Gloucester Museum Dinosaur Exhibition

It's about time that Dinosaurs made it to Gloucester's City Museum which is located just off of the main shopping high street in Gloucester. As for as long as I can remember Gloucester Museum has never done a proper job museum exhibition on dinosaurs, which personally I think is a crying shame so this has been a long awaited exhibition!
First of all it’s a PAID exhibition, which I don’t mind, but you might find it to be a bit pricey for a large family, but you get free entrance into the other Gloucester Folk Museum with it so that’s a bonus, I think. The exhibition is split in to two parts, the first half of the exhibition space is takes you through through a mini ramble through the Mesozoic. Here you'll see dinosaurs like Triceratops, Stegosaurus, Velociraptor and very terrifying Pteranodon set in their surroundings. Unfortunately I can’t see much value in this part of the exhibition except for the occasional Jurassic selfie as they have even misspelt the sign for Deinonychus!

The second half of the exhibition is much more interesting and here you will find something a little bit more akin to what you come across in a museum, old style glass cabinets rammed with fossils that probably haven't seen the light of day for years. Accompanying these relics are some of the oldest palaeontological models I have ever seen on display, guaranteed these have also been dug out of the collections from many decades ago, perhaps they were from a time when the museum was free and used to get regular visitors. Personally I love these old models as they tell a time of when people used to think of dinosaurs as slow lumbering reptiles.

The 'fossils in display cabinets' half of the exhibition is the most interesting as I can see the curator has gone to great lengths to dig out some of Gloucestershire's most famous and most interesting fossil finds. Some of the displays are fantastically splayed out and I was particularly taken back by the lovely show of old geological monographs that celebrate the 175th birthday of the word Dinosaur being coined by Richard Owen. (I’m not sure how the collections conservator would react to how all these books are piled up!)
Most of the signs are fun, informative and interesting. Except the first sign you come across is a little bit confusing (see picture, see if you can make sense of this?). The ‘what makes a dinosaur’ is too big, too complicated for anyone to understand and has clearly been copied from a Wikipedia page, a huge sign that whoever wrote this had NO IDEA and couldn’t even be bothered to consult anyone or google it. Its target market is everyone which has mixed and distorted their message in quite a few places as there is just too much writing in the display cabinets, the signs are too high for children to read and there is a HUGE lack of palaeo art and illustration considering it’s aimed at families.
At least the gift shop is well stocked with dinosaur and fossily things I hear you say! Well, there’s not a lot here I would consider breaking my purse open for. It’s the same old boring museum gift shop stuff, even though I will literally buy most things with a dinosaur on it! There are nowhere near enough dinosaur books, I think I saw 2, and OK I wouldn’t mind a dinosaur tail but not at that price!

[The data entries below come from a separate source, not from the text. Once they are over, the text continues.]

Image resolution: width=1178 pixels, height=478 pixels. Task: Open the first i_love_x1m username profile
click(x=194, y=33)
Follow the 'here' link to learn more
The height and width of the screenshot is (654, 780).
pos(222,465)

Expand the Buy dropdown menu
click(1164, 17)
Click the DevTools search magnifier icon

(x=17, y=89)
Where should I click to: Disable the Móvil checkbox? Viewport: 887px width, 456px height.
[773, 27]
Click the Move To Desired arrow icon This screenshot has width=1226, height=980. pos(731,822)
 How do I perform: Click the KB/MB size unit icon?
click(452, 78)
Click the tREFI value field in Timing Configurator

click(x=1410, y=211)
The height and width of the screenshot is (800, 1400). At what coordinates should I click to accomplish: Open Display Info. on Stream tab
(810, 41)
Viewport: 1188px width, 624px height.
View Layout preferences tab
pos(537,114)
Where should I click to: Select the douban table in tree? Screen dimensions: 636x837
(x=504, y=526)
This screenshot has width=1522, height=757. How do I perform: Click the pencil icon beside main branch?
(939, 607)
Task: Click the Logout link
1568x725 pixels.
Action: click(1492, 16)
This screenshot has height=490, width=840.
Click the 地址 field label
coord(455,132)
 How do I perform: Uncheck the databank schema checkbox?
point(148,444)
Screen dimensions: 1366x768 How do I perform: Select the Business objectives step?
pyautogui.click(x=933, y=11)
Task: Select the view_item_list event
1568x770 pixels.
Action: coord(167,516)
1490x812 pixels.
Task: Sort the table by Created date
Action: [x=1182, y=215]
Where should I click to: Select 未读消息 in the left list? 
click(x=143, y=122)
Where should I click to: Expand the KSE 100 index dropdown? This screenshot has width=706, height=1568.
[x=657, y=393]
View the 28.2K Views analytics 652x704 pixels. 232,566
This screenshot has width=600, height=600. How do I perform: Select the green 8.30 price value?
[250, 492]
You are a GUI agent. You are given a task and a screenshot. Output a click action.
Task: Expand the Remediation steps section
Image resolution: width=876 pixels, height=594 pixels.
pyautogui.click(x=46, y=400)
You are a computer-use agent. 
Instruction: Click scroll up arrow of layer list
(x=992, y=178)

Overall I think that Gloucester Museum has done an OK job considering the trouble that they are going through with the council, budget and staff cuts. Even though they have put together this exhibition with minimal funding and little to no knowledge of the subject I think the staff who are meant to be ‘experts’ in creating museum displays could have done more to add a hands on or touching aspect to the exhibition and a little bit of artwork here and there wouldn’t have done any harm considering their primary target audience are families. Generally families will enjoy this small dinosaur exhibition in Gloucester but palaeo fanatics might not find anything of interest here sadly.
Gloucester Museum has really shown its (old) age, lack of funding and enthusiasm for this topic as this is a great dinosaur exhibition if you’re in the 1990’s. They even had BBC's Walking with Dinosaurs playing in the background which came out in 1999, 18 years ago! In fact the only modern bit of this exhibition is the awfully rendered digital dinosaur art.
This demonstrates how much county museums are suffering from council cuts and in little county museums like Gloucester’s you can really see how places like this are going downhill fast through lack of funding. I love a dinosaur exhibition and how they can promote palaeontology to younger generations and I hate to say it like this but this is an example of HOW NOT to do a dinosaur exhibition. Dinosaurs as a topic is too broad and they might have done better to focus on their collection and representing it honestly. Perhaps they shouldn’t have spent so much money on this ‘one hit wonder’ and reinvested it into the museum and making it a little bit more relevant within the Gloucester City community. It is slightly disappointing because if these cuts didn't come at the time they did this would have had the potential to be a good exhibition celebrating Gloucester’s dinosaurs.